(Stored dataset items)
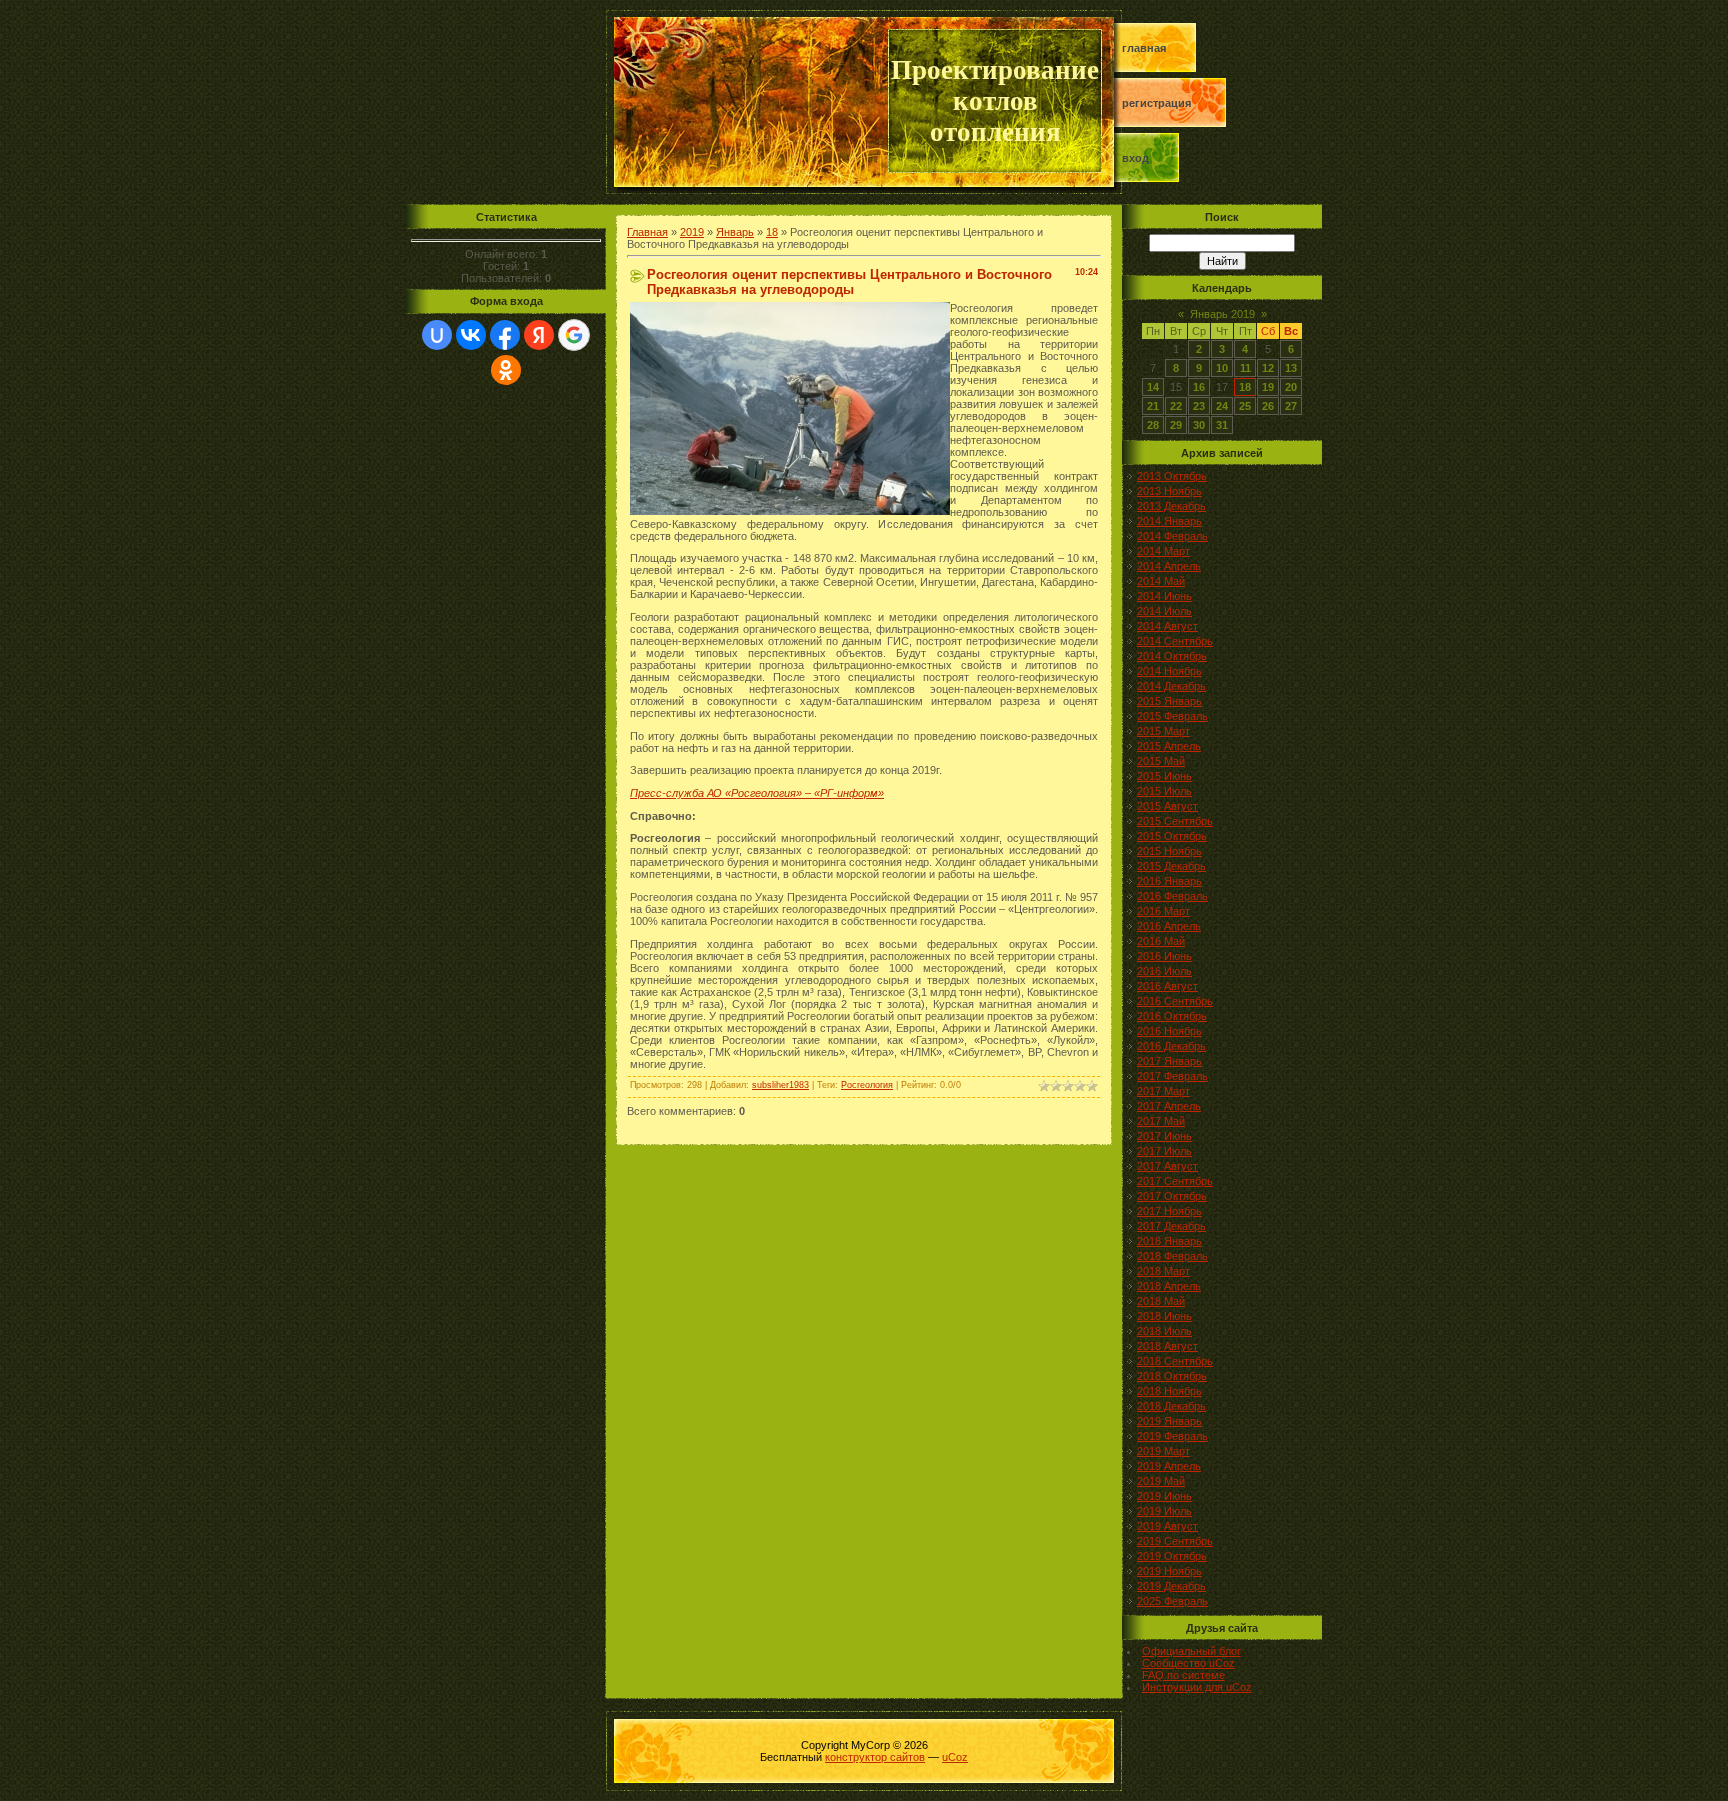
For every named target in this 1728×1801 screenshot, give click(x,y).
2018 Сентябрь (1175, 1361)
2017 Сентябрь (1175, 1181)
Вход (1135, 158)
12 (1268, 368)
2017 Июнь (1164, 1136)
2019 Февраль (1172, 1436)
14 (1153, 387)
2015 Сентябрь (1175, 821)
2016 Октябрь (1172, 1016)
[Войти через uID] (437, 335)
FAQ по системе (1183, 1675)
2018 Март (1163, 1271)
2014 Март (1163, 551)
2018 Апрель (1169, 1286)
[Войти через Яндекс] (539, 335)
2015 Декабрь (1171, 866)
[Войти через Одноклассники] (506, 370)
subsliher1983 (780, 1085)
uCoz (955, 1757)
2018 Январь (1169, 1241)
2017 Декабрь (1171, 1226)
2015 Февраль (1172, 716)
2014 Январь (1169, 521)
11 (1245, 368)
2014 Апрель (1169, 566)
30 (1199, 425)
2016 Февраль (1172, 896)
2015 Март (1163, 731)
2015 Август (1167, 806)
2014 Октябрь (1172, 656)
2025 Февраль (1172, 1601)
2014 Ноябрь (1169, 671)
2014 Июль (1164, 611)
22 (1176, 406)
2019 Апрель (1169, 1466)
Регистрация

### GOAL OF THE EXERCISE
Transcribe exactly the lines that run from the first line of the records above through the line with "2014 Март (1163, 551)", and include both of those lines; pictures stay out.

### COMPLETED EXERCISE
For every named target in this 1728×1801 screenshot, give click(x,y).
2018 Сентябрь (1175, 1361)
2017 Сентябрь (1175, 1181)
Вход (1135, 158)
12 (1268, 368)
2017 Июнь (1164, 1136)
2019 Февраль (1172, 1436)
14 (1153, 387)
2015 Сентябрь (1175, 821)
2016 Октябрь (1172, 1016)
[Войти через uID] (437, 335)
FAQ по системе (1183, 1675)
2018 Март (1163, 1271)
2014 Март (1163, 551)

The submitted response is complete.